Recently, I heard someone from my past describe that time as “years and years ago”. Okay, I suppose, but none of my life, not even the unfortunate interludes I have been especially prone to, seems like years and years ago. It’s all so close to my heart that it seems like yesterday.
The people I love look the same to me. There has to be a radical change in appearance, otherwise I am happily oblivious behind my rose-colored goggles. Sometimes I have olfactory flashbacks and I swear I could just cry from the nostalgia. Music from certain eras makes we want to lie on the floor kicking and screaming, “No, no! I was having so much fun, it can’t be over yet!”
The Allman Bros. described it best-
Nobody left to run with anymore
Nobody left to do the crazy things we used to do before
Nobody left to run with anymore
© 1994 Sony Music Entertainment, Inc.
I can remember that glorious feeling of being free as the wind, able to pack my three bags and be gone at a moment’s notice. It was grand!
Just because I don’t, and I haven’t in a long time, doesn’t mean I couldn’t if I wanted to. If only it wouldn’t be so pathetic and UNSEEMLY.
I can’t seem to be able to reach this post from my droid!!
The glory days. I still feel like the same young rapscallion. But a lot of my friends are dead, insane, or even worse, boring.
I’d rather be dead than boring. I’m not quite sure how I feel about insanity. If it could be the fun kind of insanity where I had extravagant delusions of grandeur, imagining I was the Queen Mum or the Pope and I wore a crown, I wouldn’t mind a crown, or a magic wand!

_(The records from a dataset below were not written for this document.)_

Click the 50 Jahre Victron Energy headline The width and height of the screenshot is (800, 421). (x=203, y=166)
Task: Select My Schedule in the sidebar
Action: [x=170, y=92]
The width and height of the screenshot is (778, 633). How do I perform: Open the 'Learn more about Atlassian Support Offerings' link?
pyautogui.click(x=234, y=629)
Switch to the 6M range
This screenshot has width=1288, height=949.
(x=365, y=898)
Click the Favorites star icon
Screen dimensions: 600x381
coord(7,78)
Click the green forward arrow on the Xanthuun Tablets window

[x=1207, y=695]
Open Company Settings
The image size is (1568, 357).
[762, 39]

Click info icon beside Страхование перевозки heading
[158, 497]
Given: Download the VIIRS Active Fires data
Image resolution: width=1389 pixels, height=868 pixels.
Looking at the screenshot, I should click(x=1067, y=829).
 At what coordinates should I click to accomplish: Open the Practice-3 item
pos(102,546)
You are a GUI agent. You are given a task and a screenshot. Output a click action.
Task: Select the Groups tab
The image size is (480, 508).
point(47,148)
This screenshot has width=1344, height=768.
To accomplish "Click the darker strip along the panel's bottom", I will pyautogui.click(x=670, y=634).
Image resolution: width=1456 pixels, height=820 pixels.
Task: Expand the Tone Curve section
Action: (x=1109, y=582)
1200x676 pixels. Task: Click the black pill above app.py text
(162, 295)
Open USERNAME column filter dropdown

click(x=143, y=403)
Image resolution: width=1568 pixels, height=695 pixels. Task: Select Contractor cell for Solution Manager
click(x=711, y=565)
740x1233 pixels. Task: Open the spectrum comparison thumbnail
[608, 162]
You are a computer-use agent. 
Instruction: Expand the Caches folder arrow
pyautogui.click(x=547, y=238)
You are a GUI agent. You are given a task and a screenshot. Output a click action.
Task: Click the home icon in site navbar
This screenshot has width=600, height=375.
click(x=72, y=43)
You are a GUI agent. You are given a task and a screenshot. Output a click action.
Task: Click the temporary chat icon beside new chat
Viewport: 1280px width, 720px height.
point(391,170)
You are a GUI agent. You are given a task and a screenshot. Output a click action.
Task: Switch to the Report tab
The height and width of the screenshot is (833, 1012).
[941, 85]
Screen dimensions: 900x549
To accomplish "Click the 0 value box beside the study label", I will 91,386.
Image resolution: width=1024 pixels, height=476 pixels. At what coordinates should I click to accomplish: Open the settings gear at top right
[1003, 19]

Some of my friends are dead. My brother is dead, another brother may as well be dead, completely paralyzed. A lot of the kids I grew up with are addicted to narcotics. I grew up with a family that has been ravaged by mental illness, not the fun kind either. The people I would never have expected it of became VERY boring. And then there was that one man I turned into a Republican. A sad case.